Visit the tranquil towns of Franklin, Cygnet and Geeveston. Take a calm river cruise on a Danish gaff-rigged ketch, comb the hair of shaggy highland cattle on a luxury farmstay, eat fresh seafood, explore hidden caves or simply sit by the fire with a glass of local wine or cider.
Here’s where to eat, drink and stay, and what to do in the Huon Valley.
Fat Pig Farm
You’ll find Fat Pig Farm at Glaziers Bay, on the road to Cygnet (consider calling in to Pagan Cider on the way). Run by chef and author Matthew Evans – who you might have seen on SBS television’s Gourmet Farmer – and his partner Sadie Chrestman, who host tours of their 27-hectare market garden and farm, finishing off with a paddock-to-plate home-cooked feast, matched with local beer, wine and cider.
Gumboots are provided for a tour of the micro-dairy, veggie garden and bush garden, heritage apple orchard and wildlife corridor, and an introduction to “Dennis” the woodfired oven (it will make sense when you go). A romp with the playful pigs is included, and you’ll also encounter chooks, goats and cows. The feasts happen most Saturday afternoons (check website for details and to book), but throughout the school holidays in September the farm runs an extended “backstage” tour (with a more basic lunch), aimed at families. Keep an eye out also for one-off events.
“Fat Pig Farm Afloat” sees the venue collaborate with Yukon Tours to run water-based experiences through summer, combining a Huon River cruise on the ketch Yukon with an onboard gourmet Fat Pig Farm lunch.
Fat Pig Farm
Harvest and Light
“Don’t picture a cafe as you think you know it,” says Harvest and Light owner Cassy Faux. Instead, picture pickles. Lots of them.

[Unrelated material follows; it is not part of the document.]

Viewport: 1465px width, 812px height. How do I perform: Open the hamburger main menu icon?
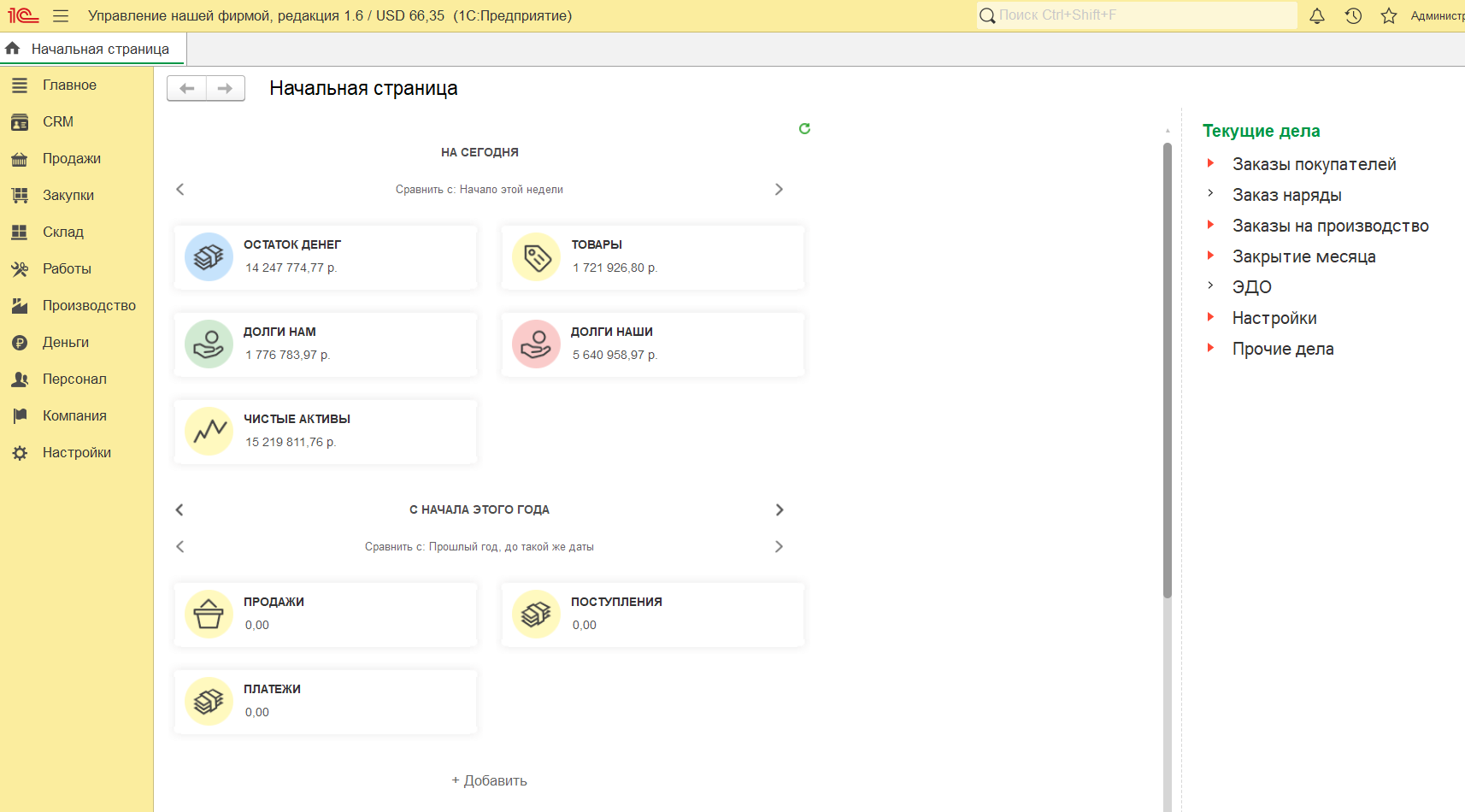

This cafe in Geeveston, an hour south of Hobart, dishes up lavish pickle platters made with seasonal ingredients. Think grazing plates of Tassie cheeses, pickled mushroom, cider mustard, cucumber and wild fennel, served with buckwheat and quinoa crackers. Faux preserves all the pickles and is responsible for the artwork on the walls – large photographic prints of local landscapes and gorgeous macro photography of bird feathers.
The picklery – as Cassy calls it – is fully licenced with Tassie beer and wine, like Anim chardonnay from Tinderbox Vineyard and Hughes & Hughes rosé. Visitors should note Harvest and Light is only open on Saturdays and Sundays, but you’ll also find Cassy selling her preserves at Hanging Garden Green Grocer in Hobart every Friday.
By the way, if Geeveston looks familiar, that’s because it’s the location of the fictional, idyllic country town Rosehaven, from the ABC television program of the same name.
Harvest & Light
Truly great sushi has a singular pull. The queues for the now shuttered Masaaki’s Sushi pop-up food truck at Hobart’s Sunday Farm Gate Market are legendary. Masaaki’s has now found a permanent home in Geeveston, inside a tastefully restored Anglican church. You might not expect to find world-class sushi in a quiet rural town in southern Tassie, but for founder Masaaki Koyama, life is full of surprises. After falling in love with a Tasmanian English teacher in Tokyo, he followed her here to start a new life in the Huon Valley in 2007 – in the process importing the culinary treats of Osaka to an unlikely Australian town.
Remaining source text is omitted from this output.